Thor: Ragnarok is a wonderfully entertaining film from beginning to end while narratively taking us on a humor-laced, adventure-filled odyssey. This film somehow manages to perfectly balance the disparate elements of high drama and a very witty sub-text of self-awareness. Thor: Ragnarok somehow manages to portray a series of grim events and somehow keep a lighthearted tone throughout the film. The film parades out a mesmerizing series of strange and fascinating characters and events against a backdrop of a high-stakes game of life and death that never loses its appeal and never disappoints.

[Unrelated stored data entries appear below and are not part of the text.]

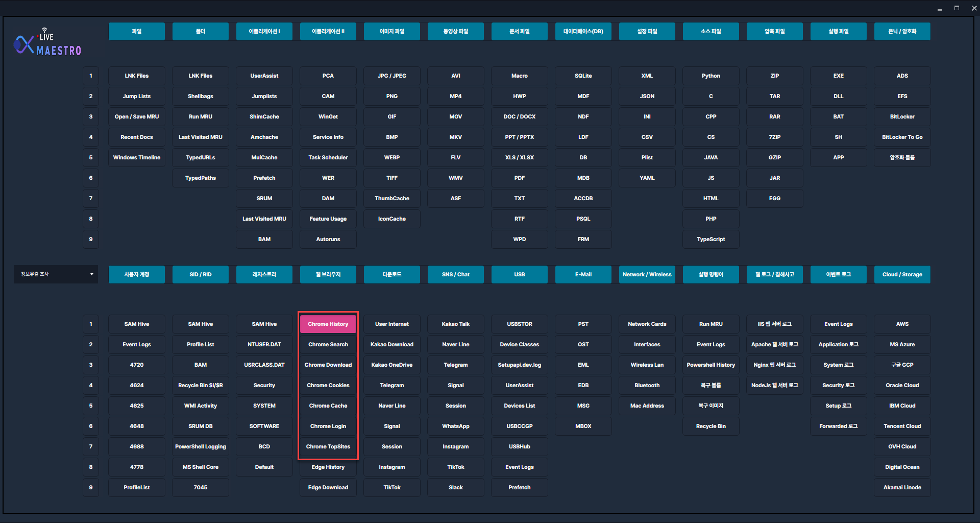Select the 웹 브라우저 category tab
Image resolution: width=980 pixels, height=523 pixels.
[328, 274]
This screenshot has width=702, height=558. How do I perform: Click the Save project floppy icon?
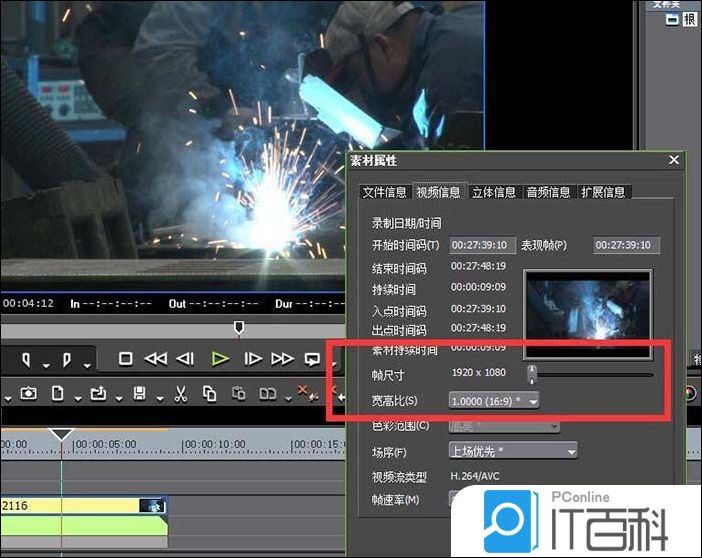140,393
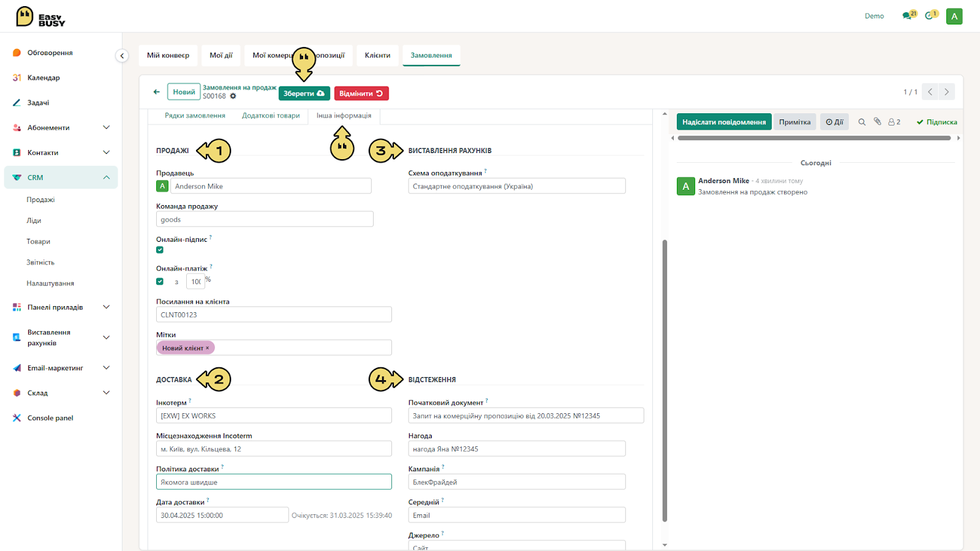Click the form's vertical scrollbar thumb
The image size is (980, 551).
pyautogui.click(x=665, y=380)
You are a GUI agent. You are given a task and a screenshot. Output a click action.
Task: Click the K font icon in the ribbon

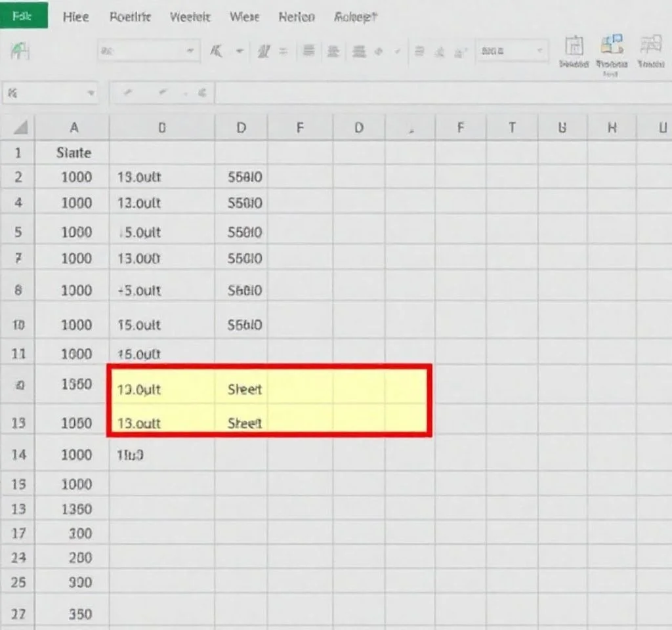click(215, 51)
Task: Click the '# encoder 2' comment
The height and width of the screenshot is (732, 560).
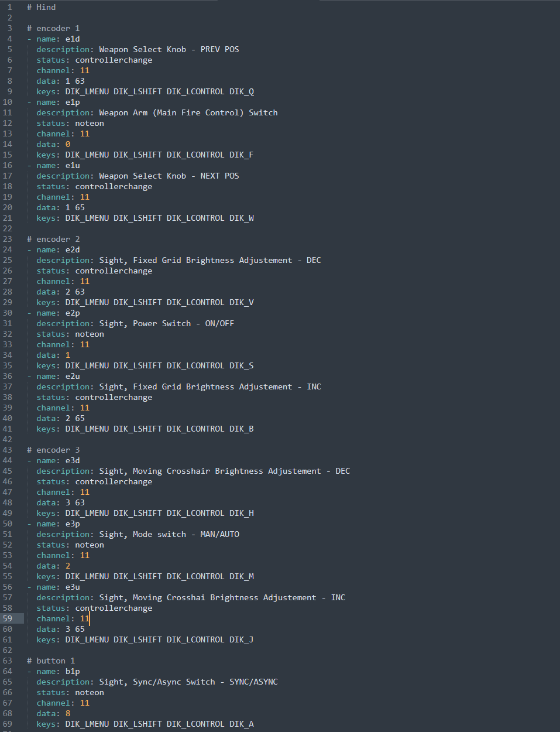Action: pyautogui.click(x=53, y=239)
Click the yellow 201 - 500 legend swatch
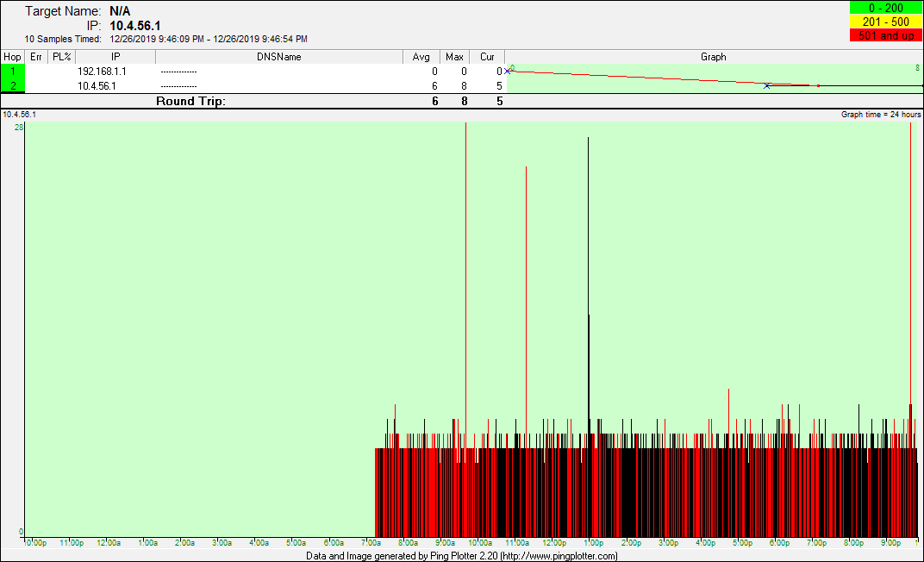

Not familiar with this title? Thor: Ragnarok is a 2017 American superhero film based on the Marvel Comics character Thor. It is the sequel to Thor (2011) and Thor: The Dark World (2013) and the 17th film in the Marvel Cinematic Universe (MCU). Taika Waititi directed the film from a screenplay by Eric Pearson and Craig Kyle and Christopher Yost’s writing team. The film stars Chris Hemsworth as Thor alongside Tom Hiddleston, Cate Blanchett, Idris Elba, Jeff Goldblum, Tessa Thompson, Karl Urban, Mark Ruffalo, and Anthony Hopkins. In Thor: Ragnarok, Thor must escape the alien planet Sakaar in time to save Asgard from Hela and the impending Ragnarök. The film’s excellent dialogue deserves mention, and the back and forth between the film’s characters add a lot to the film overall. The entire cast is at the top of its game, with a suitably menacing Blanchett portraying a very pissed-offed Hela, an immensely amusing Mark Ruffalo, and Karl Urban as clueless, dim-witted Skurge, along with Taika Waititi as not very bright, but kindhearted Korg, As often happens in excellent movies, the entire cast contributes to making this production great.

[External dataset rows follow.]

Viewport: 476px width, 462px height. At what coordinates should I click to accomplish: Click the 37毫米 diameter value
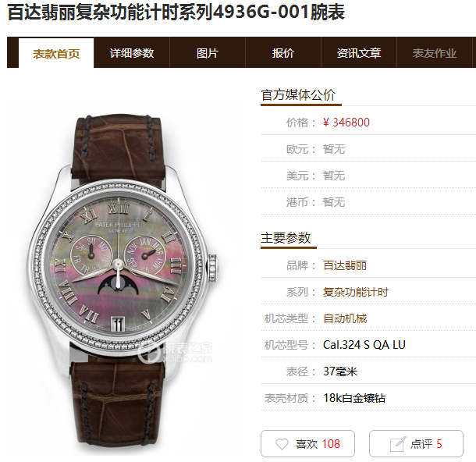[340, 371]
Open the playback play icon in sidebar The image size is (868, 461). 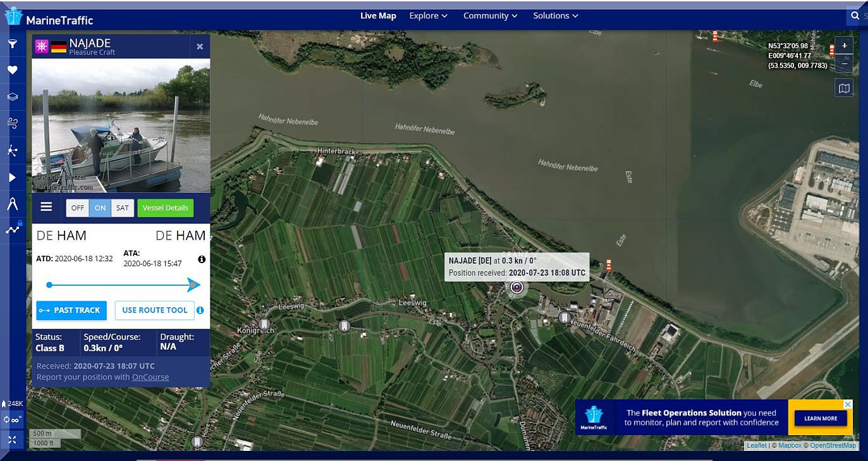pyautogui.click(x=12, y=178)
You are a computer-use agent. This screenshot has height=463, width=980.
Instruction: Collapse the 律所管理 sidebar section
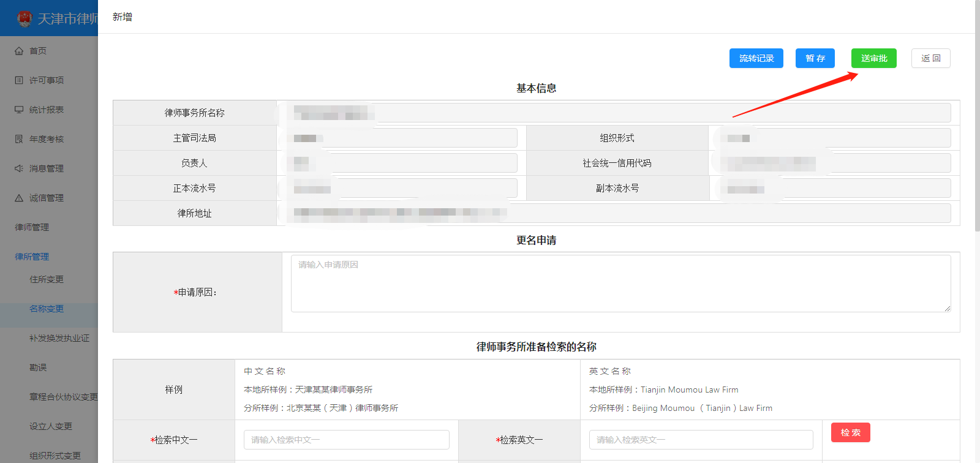point(32,257)
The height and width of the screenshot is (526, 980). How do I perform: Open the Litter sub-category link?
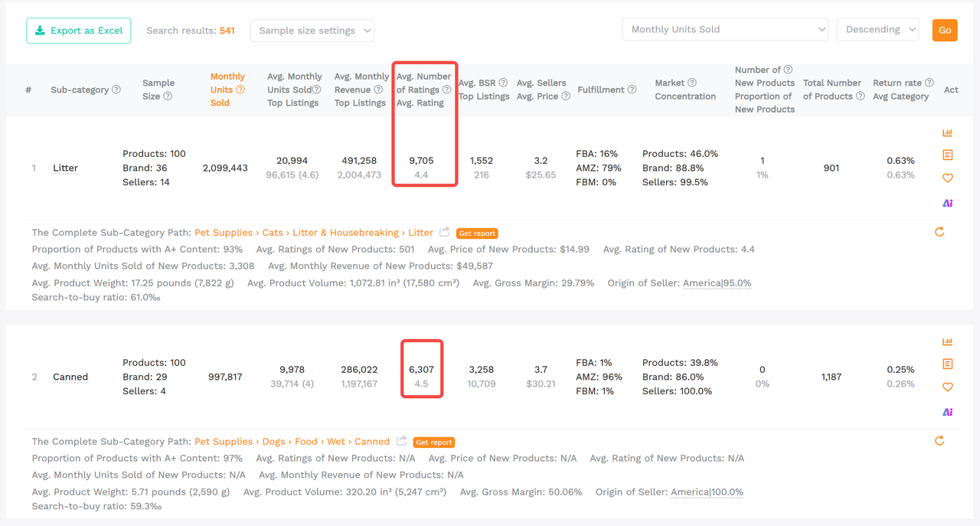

I have avoided writing articles on most mainstream comics-based movies, not because I don’t like them; I do. I have been a fan of comics practically my entire life and so appreciative that the stories of the artists and writers I have loved so much for such a long time are finally being brought to life in a quality manner to the big screen. The thing is, these stories, more or less, portray the classic struggle between good and evil, which, predictably, get resolved by characters using their powers or physical might to beat the crap out of their opponent, over and over again. At their core, in many ways, it’s like a lot of these stories are the same story. These stories collectively represent an archetype, what Joseph Campbell referred to as ‘the journey of the hero of a thousand faces.’Thor: Ragnarok toys with these same themes playfully and delightfully in a manner that works by simply changing our perspective of the film’s events.
For me, most films are mostly about the story, but in this film, even though the story is up to the task and delightful itself, the dialogue shines and is deserving of a mention. It’s difficult to determine who this film’s star is really. It’s an honor that deserves to be shared by nearly the entire cast. Thor: Ragnarok is highly recommended, and I can’t wait to see the sequel, ‘Thor: Love And Thunder,’ also directed by Waititi and scheduled for release in 2022.